Blacks battled for rights before downsizings

By Stephen Franklin
Tribune staff reporter
Published February 18, 2007


They did the dirty, dangerous jobs nobody else wanted. They worked in coke plants where the air was foul and filthy, and at the blast furnaces where safety was always a life and death issue.

Black workers helped build the steel plants that sprawled a century ago along Indiana's lakeshore, and were employed in steel mills across the U.S.

Their complaints about the mills' discrimination surfaced when the United Steel Workers union was organizing in the 1930s and became a driving force among black workers with the civil rights drive in the 1960s, says Ruth Needleman, a labor expert at Indiana University Northwest in Gary.

By the late 1960s black workers at mills in Birmingham, Ala., were the most outspoken about the problems they faced, followed by others in Chicago and Gary, explains Needleman, author of a study of black steelworkers' quest for equality.

Their efforts led to a consent decree reached by the federal government in 1974 with nine steel makers and the United Steel Workers aimed at ending discrimination in the mills. The agreement allowed black workers to seek jobs outside the areas where they had been slotted, and to take their seniority with them, she explains.

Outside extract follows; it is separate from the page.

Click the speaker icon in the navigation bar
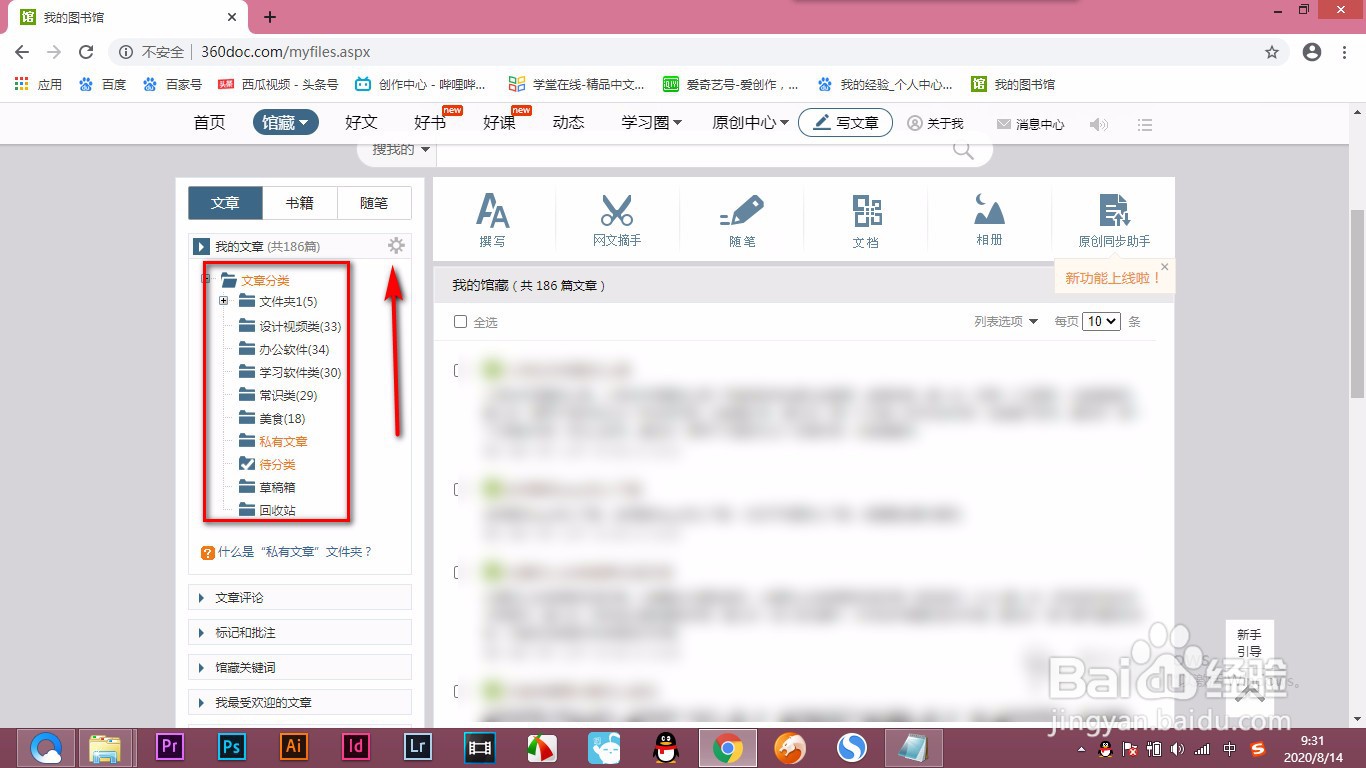This screenshot has width=1366, height=768. 1100,123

But some blacks workers did not seek new jobs, fearful of the problems they might face, Needleman said.

Others lost their jobs as the steel companies shuttered coke plants and open hearth facilities because of new technology. Then the industry's steep downturn in the 1980s cost many many more African-American workers their jobs, along with others.

"Just when they got their rights, the downsizing began," she says.